> Excerpted text
* start *
Rixon Crane, The University of Queensland
Co-author: Dr Fred Roosta, The University of Queensland
Continuous technological and communication advancements have enabled the collection of and access to ever-growing large scale datasets. There is a significant amount of research and development being devoted to machine learning problems in general, and the underlying optimization algorithms in particular, that are formulated on these large scale datasets. However, lack of adequate computational resources, in particular storage, can severely limit, or even prevent, any attempts at solving such optimization problems in a traditional stand-alone way, e.g., using a single machine. This can be remedied through distributed computing, in which resources across a network of stand-alone computational nodes are “pooled” together to scale to the problem at hand. Optimization algorithms designed for distributed environments can efficiently leverage the computational resources of a network of machines. A significant issue with this framework of computing is that inter-machine communication can be expensive. Therefore, in such environments it is necessary to design algorithms that use a low number of communication rounds. There is significant potential for communication-efficient distributed second-order optimization methods. In my research we developed such methods that remedy many of the shortcomings of the existing methods.
Yang Liu, The University of Queensland
To alleviate several shortcomings of the classical Newton’s method and its (inexact) Newton-CG variant, while preserving their various desirable theoretical and algorithmic properties, Newton-MR has recently been introduced, which extends Newton-CG in the same manner that MINRES extends CG.
Recently, stability of Newton-CG under Hessian perturbations, i.e., inexact curvature information, have been extensively studied. Such stability analysis has been leveraged in designing variants of Newton-CG, in which as a way to reduce the computational costs involving the Hessian matrix, the curvature is suitably approximated. Here, we do that for Newton-MR. Unlike the stability analysis of Newton-CG, which relies on spectrum preserving perturbations in the sense of Lowner partial order, our work here draws from matrix perturbation theory to estimate the distance between the underlying exact and perturbed sub-spaces. Numerical experiments demonstrate great degree of stability for Newton-MR, amounting to a highly efficient algorithm in large-scale problems.
* end *
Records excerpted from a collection
* start *
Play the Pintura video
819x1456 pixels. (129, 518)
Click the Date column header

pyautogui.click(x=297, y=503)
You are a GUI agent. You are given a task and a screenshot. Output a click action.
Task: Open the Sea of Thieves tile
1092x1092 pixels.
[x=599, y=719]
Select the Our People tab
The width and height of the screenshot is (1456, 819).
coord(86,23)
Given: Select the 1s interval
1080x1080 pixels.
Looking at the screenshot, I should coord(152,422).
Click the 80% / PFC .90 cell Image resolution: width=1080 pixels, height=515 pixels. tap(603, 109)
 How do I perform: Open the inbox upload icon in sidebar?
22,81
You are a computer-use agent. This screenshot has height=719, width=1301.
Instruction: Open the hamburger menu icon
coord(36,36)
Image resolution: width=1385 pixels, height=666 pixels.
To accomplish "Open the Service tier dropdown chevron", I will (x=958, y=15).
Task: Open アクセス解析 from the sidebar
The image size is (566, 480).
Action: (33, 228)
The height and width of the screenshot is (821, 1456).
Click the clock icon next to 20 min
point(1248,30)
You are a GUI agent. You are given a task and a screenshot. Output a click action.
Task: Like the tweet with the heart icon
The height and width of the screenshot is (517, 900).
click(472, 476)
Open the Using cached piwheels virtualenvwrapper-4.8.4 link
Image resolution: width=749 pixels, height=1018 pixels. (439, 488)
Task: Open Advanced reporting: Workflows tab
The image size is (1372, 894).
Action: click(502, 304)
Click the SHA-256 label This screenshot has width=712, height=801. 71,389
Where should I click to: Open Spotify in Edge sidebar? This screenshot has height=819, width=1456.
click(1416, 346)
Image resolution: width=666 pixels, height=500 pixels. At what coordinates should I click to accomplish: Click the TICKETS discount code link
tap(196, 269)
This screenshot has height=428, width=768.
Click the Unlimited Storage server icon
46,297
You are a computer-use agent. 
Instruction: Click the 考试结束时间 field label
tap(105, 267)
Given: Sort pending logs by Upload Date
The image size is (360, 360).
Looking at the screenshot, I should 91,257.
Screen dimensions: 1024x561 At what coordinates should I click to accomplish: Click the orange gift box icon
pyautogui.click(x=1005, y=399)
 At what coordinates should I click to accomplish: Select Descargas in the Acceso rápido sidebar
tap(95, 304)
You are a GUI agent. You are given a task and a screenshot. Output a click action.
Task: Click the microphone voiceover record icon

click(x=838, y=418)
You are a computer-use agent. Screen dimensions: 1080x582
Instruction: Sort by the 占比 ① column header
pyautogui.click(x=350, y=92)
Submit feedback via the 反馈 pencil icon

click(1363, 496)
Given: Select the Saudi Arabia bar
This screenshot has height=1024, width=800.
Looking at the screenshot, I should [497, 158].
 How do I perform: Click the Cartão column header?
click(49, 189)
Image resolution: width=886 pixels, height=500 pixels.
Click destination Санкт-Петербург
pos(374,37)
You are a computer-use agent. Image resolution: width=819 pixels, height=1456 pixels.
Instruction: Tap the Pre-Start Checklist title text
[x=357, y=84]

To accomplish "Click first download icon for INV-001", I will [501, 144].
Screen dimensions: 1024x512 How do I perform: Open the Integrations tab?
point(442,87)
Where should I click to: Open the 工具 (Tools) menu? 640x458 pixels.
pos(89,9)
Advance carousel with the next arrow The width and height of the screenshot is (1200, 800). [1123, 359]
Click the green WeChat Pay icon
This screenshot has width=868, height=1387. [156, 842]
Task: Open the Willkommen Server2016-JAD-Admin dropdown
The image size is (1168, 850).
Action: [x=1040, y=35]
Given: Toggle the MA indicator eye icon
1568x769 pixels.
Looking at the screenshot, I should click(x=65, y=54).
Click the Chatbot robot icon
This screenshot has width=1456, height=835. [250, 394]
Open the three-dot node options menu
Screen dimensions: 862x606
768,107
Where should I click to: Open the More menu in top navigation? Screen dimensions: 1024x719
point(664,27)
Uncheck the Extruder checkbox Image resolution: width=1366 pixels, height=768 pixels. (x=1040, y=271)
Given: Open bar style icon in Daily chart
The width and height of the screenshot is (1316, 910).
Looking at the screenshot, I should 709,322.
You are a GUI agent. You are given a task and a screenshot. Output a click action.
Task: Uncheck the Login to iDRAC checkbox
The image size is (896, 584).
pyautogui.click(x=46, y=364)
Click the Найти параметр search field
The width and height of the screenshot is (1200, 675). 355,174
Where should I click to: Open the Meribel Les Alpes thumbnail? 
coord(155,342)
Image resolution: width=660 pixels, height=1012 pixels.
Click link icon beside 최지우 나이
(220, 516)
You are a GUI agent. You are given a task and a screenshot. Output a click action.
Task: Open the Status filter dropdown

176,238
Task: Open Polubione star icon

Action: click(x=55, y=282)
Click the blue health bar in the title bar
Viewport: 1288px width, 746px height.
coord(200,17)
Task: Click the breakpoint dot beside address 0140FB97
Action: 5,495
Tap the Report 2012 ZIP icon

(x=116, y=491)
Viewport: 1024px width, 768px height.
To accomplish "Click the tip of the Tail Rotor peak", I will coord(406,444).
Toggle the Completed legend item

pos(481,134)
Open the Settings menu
* end *
> Written instruction 1
Reproduce the part of the optimization abstracts running from "Recently, stability of" down to "in large-scale problems.".
> Written instruction 2
Decide whether each statement agrees with the optimization abstracts, answering yes or no and quoting the words that settle it: (a) Communication between machines in distributed computing can be expensive. (b) Newton-MR extends Newton-CG in the same manner that CG extends MINRES. (c) The stability analysis of Newton-MR relies on spectrum preserving perturbations in the sense of Lowner partial order.
> Written instruction 3
In the optimization abstracts, who is listed as co-author alongside Rixon Crane?

> Full answer 1
Recently, stability of Newton-CG under Hessian perturbations, i.e., inexact curvature information, have been extensively studied. Such stability analysis has been leveraged in designing variants of Newton-CG, in which as a way to reduce the computational costs involving the Hessian matrix, the curvature is suitably approximated. Here, we do that for Newton-MR. Unlike the stability analysis of Newton-CG, which relies on spectrum preserving perturbations in the sense of Lowner partial order, our work here draws from matrix perturbation theory to estimate the distance between the underlying exact and perturbed sub-spaces. Numerical experiments demonstrate great degree of stability for Newton-MR, amounting to a highly efficient algorithm in large-scale problems.

> Full answer 2
(a) Yes: "A significant issue with this framework of computing is that inter-machine communication can be expensive."
(b) No: "which extends Newton-CG in the same manner that MINRES extends CG."
(c) No: "Unlike the stability analysis of Newton-CG, which relies on spectrum preserving perturbations in the sense of Lowner partial order, our work here draws from matrix perturbation theory to estimate the distance between the underlying exact and perturbed sub-spaces."

> Full answer 3
Dr Fred Roosta of The University of Queensland.